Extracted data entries

○ ○ ○ ○

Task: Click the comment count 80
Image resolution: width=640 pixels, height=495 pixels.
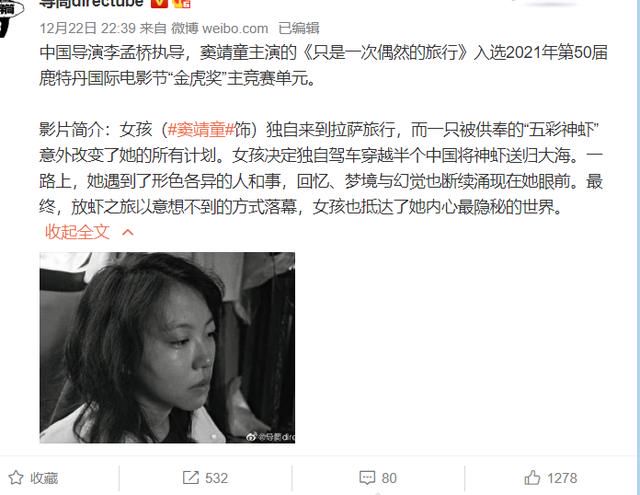Action: pos(389,478)
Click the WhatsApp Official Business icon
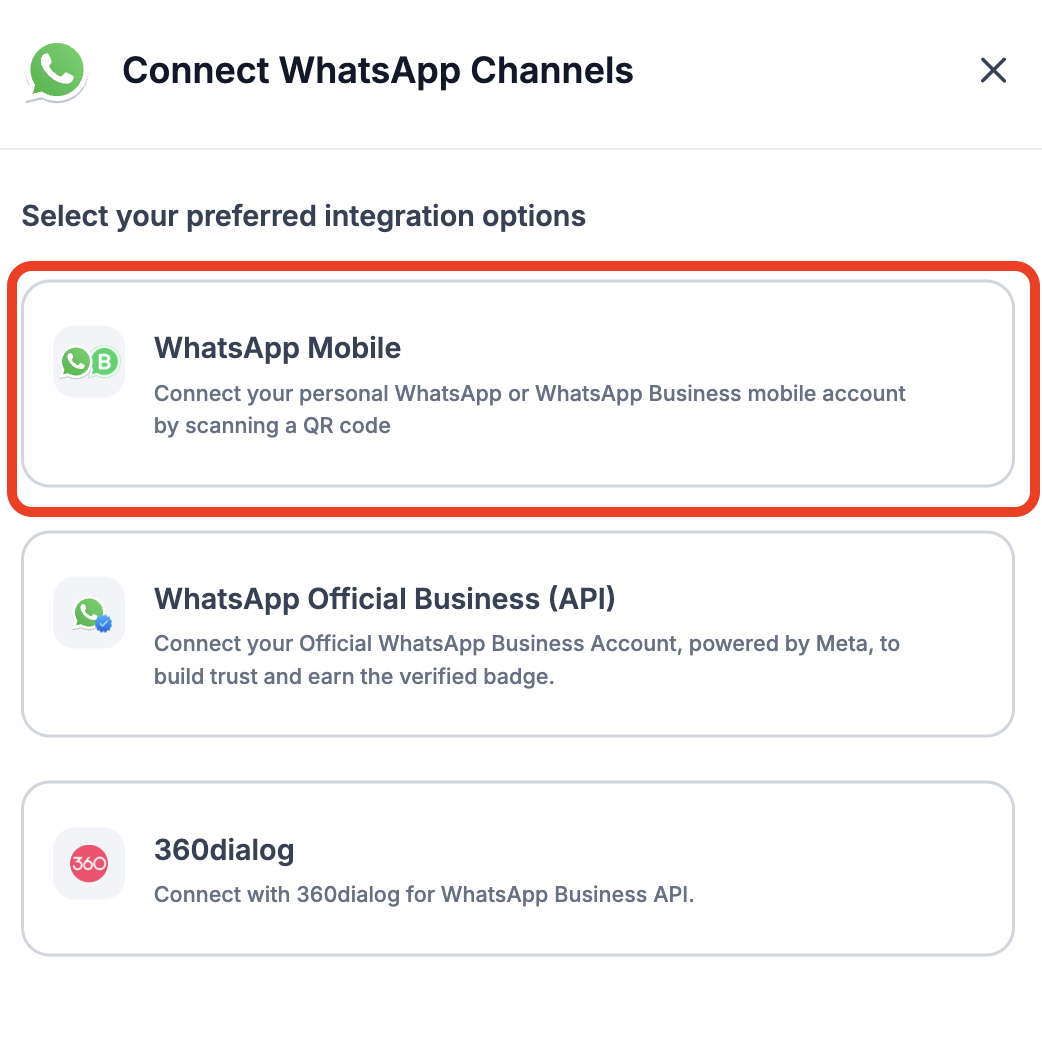Screen dimensions: 1042x1044 coord(88,612)
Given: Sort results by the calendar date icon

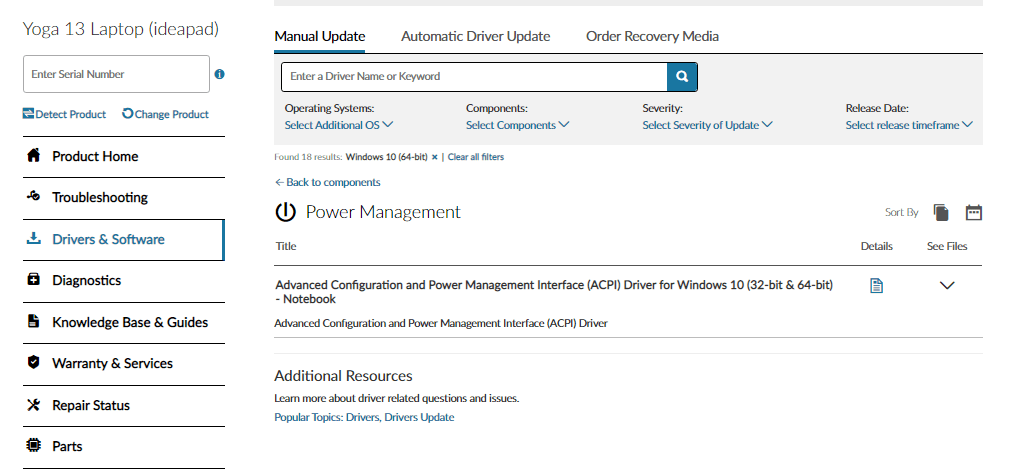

○ ○ ○ ○

Repeat the records above exactly, leaving out any pictures they contain.

Response below:
Task: Click the comment count 80
Image resolution: width=640 pixels, height=495 pixels.
Action: pos(389,478)
Click the WhatsApp Official Business icon
Screen dimensions: 1042x1044 coord(88,612)
Given: Sort results by the calendar date icon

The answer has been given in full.